The program will transform 33 of London’s “biggest and nastiest” junctions, which the City called “Sixties relics” in a press release.
In the past three years, more than 150 cyclists and pedestrians have been seriously injured or killed at these locations.
Designs will be published in March, and work will begin in the second half of this year.
In November, hundreds of cyclists played dead in the street outside TfL headquarters on Friday night as part of a protest against dangerous traffic conditions in the city. That was part of a growing movement by London cyclists calling for safer conditions.
In a statement, Martin Key, campaigns manager for British Cycling, the national governing body for cycling, welcomed the program.
“This is yet another example of the transformational difference that can be made when there is clear political leadership to prioritise cycling as a form of transport,” he said.
“The Mayor and Transport for London have a clear vision for improving the daily experience for thousands of people who choose to cycle across the capital. This scheme to fix the worst junctions brings us one step closer to persuading thousands more people to take up cycling as an attractive and easy way to get around. We’d urge cities across Britain to follow suit.”
Several gyratories — bigger, more complicated versions of roundabouts — will be torn out and replaced with two-way roads, along with separated bike paths and car-free public space.

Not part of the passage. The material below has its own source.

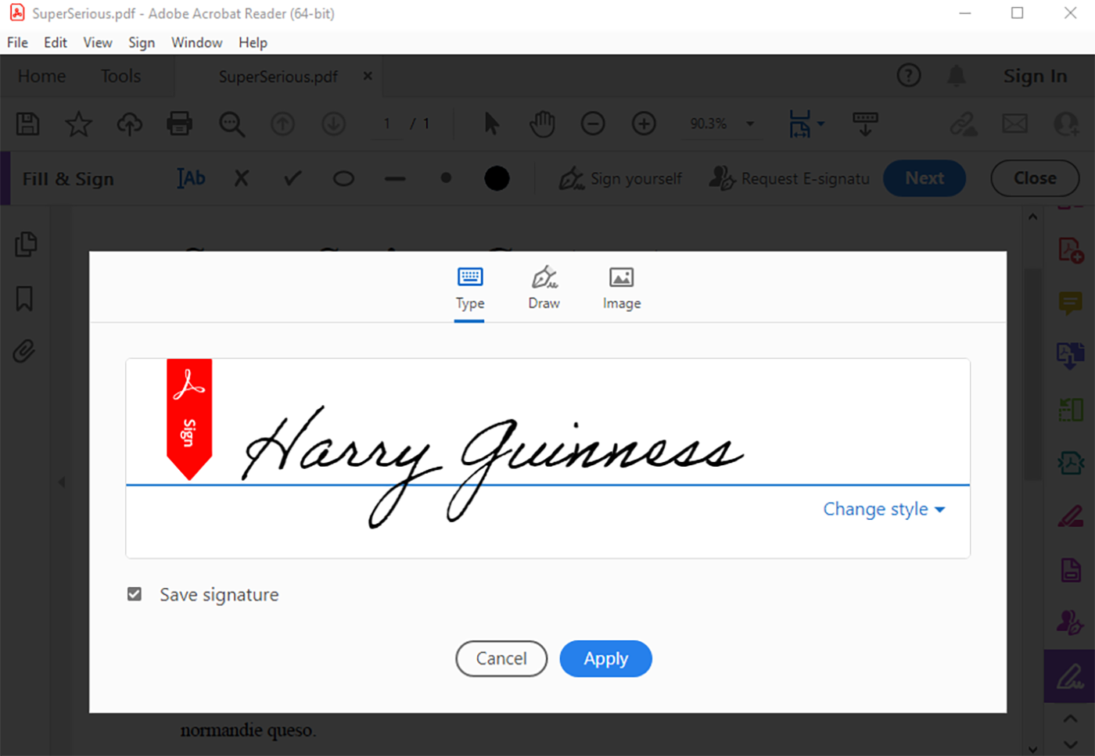Select the Add Text tool in Fill & Sign
The height and width of the screenshot is (756, 1095).
point(190,178)
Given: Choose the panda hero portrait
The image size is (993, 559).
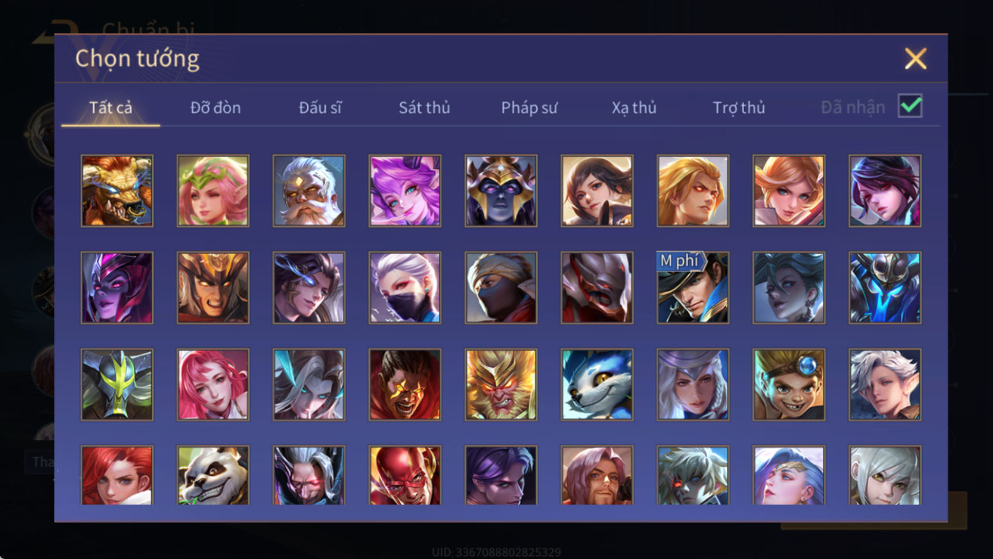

The Elephant & Castle roundabout, where the most cyclists are killed, will be ripped out, and segregated bike paths will be installed at Hammersmith and Vauxhall gyratories.
In the release, Mayor Johnson said these junctions are “atrociously-designed and wasteful of space. Because of that, we can turn these junctions into more civilised places for cyclists and pedestrians, while at the same time maintaining their traffic function.”